#### Text provided
August 5, 1994
Subject: California State Defense Conversion Matching Grant Program: Contracts with the State Employment Training Panel and the Employment Development Department
The State of California established the California State Defense Conversion Matching Grant Program to provide State matching funds for solicitations from the federal Technology Reinvestment Project (TRP). The Defense Conversion Matching Grant Program provides matching grants and technical assistance to California entities qualifying for federal funds under the TRP and other programs related to economic conversion.
The Office of Strategic Technology in the California Trade and Commerce Agency, in conjunction with three State Regional Technology Alliances, make up the statewide network for implementing this program. Whenever the TRP issues a solicitation which requires State matching funds, the State Defense Conversion Grant Program also issues a solicitation, such as the one enclosed, which provides information for obtaining the State matching dollars. While the enclosed solicitation was for the June 30, 1994 TRP deadline, it provides general information on the State agencies which participate in the matching grant program and the kinds of projects they are currently interested in funding.
In addition to the four State agencies listed on the June 30th solicitation, the California Environmental Protection Agency and the California Energy Commission also provide matching dollars for selected TRP solicitations. They will be participating in the summer TRP solicitation. Agency staff listed an be contacted directly for more information about their funding priorities and program requirements.
While all of these State agencies' contracts with the University contain terms and conditions which need to be reviewed and negotiated for compliance with University policies and procedures, two in particular, the Employment Training Panel (ETP) and the Employment Development Department Job Training Partnership Act (JTPA), require very careful scrutiny and may be difficult for campuses to implement. This includes funding from either ETP or JTPA to local Private Industry Councils (PICs). The purpose of these programs is to train or retrain workers and place them in employment. Payments are based on successful completion of training, placement, and job retention. This performance based standard means that there is no assurance that all costs incurred by the campuses under these programs will be paid. Specific details on the requirements of these programs are provided below.

#### Exercise data
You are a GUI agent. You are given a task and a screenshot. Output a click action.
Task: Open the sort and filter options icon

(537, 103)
---
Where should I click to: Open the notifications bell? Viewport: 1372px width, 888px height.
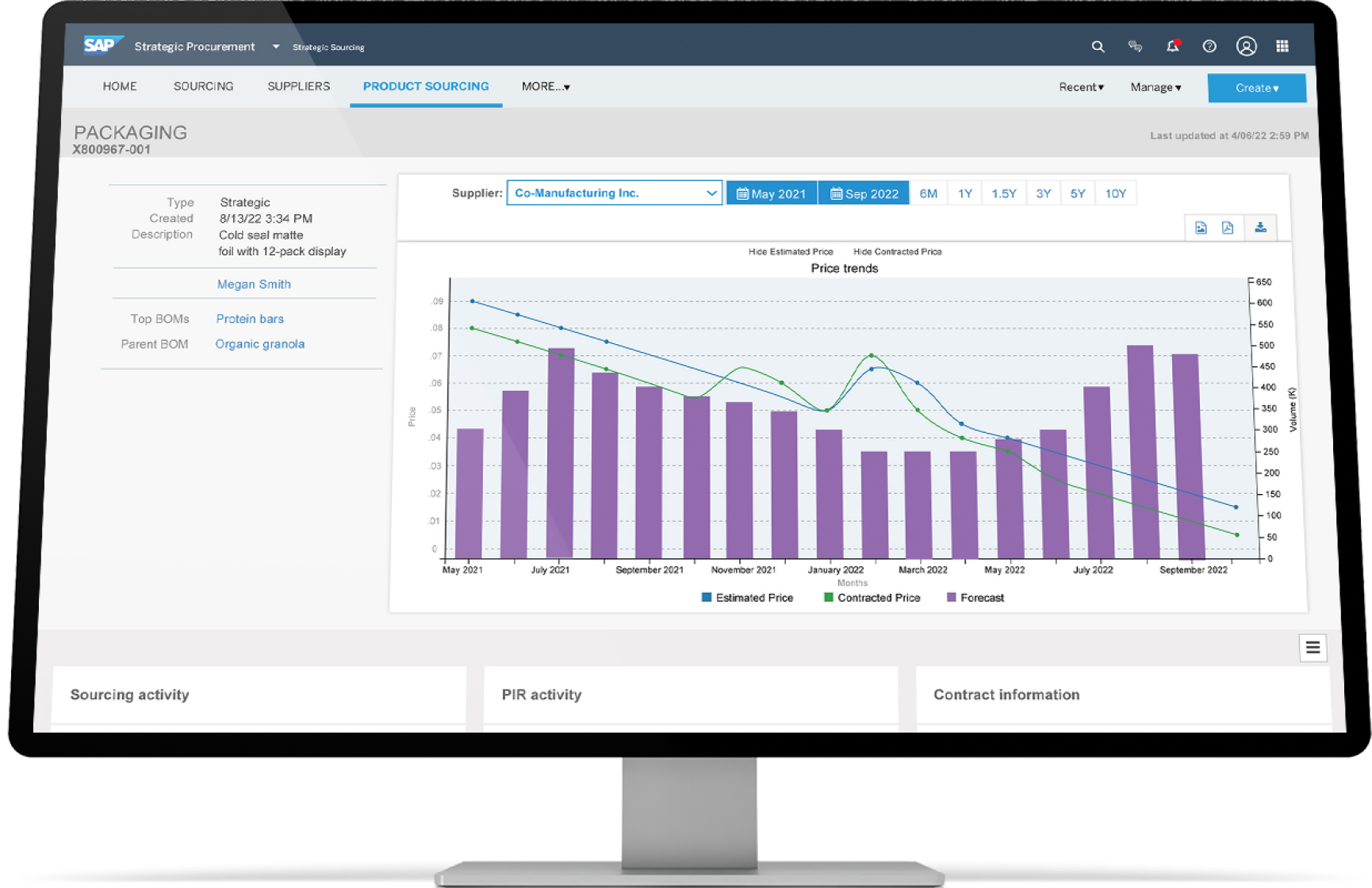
...
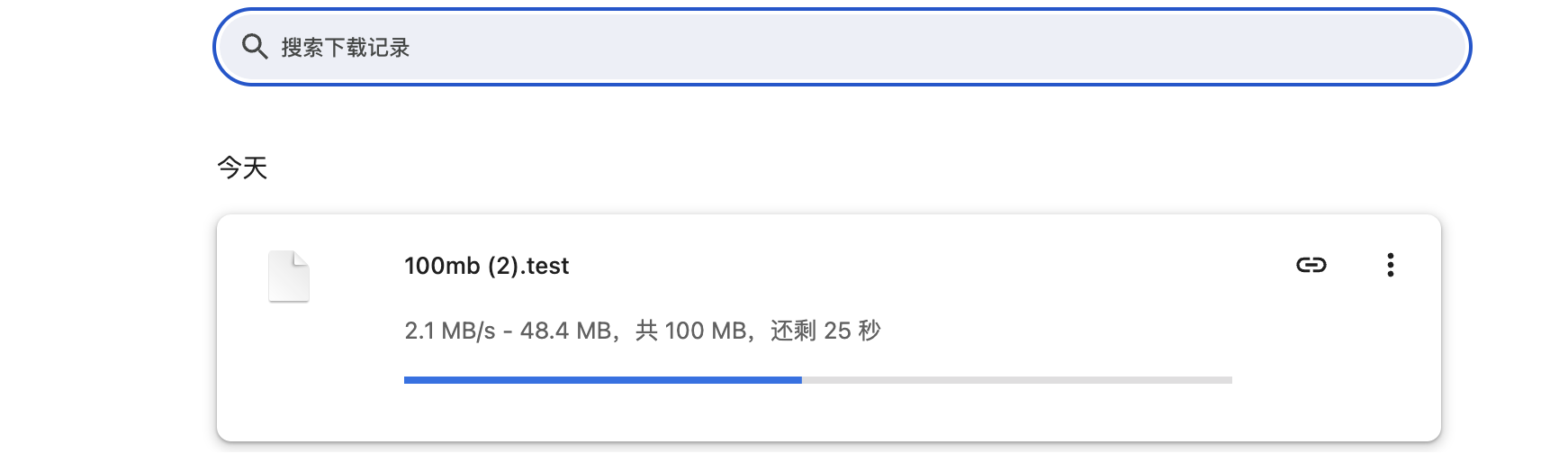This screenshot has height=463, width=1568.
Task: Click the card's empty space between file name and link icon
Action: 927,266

#### Problems and tasks
1. From the entries, print the lines beginning with the one that contains "This screenshot has height=463, width=1568." and ending after the one that contains "Action: 927,266". Omit the pictures.
2. Write what comes next in the text about the California State Defense Conversion Matching Grant Program.

#### Answers for the tasks
1.
This screenshot has height=463, width=1568.
Task: Click the card's empty space between file name and link icon
Action: 927,266

2.
Employment Training Panel
The purpose of this program is to retrain workers who are in danger of being laid off as a result of technological advancements or competition or to train unemployed workers. It is funded by a special tax in the State Unemployment Insurance Fund and only employers who pay the additional tax are eligible to participate. Generally public employees cannot be retrained under this fund nor can job placements be with public employers be credited. The basic requirements are completion of a minimum of 100 hours of training and job retention for at least 90 days at the ETP minimum wage currently set at $8.31 per hour for retrainees and lower for new hires.
There are basically two ways for campuses to participate in this program. One is a the contractor with ETP for training new hires. In this role, the campus would be responsible for recruitment, selection, training, and placement of trainees. As payment is based upon successful completion of training and job retention, this type of ETP contract creates a high risk financially for the University. If the trainee does not remain on a job for 90 days, all payments made for that trainee must be returned. The chances of not recovering full costs is significant, as some campuses are now experiencing.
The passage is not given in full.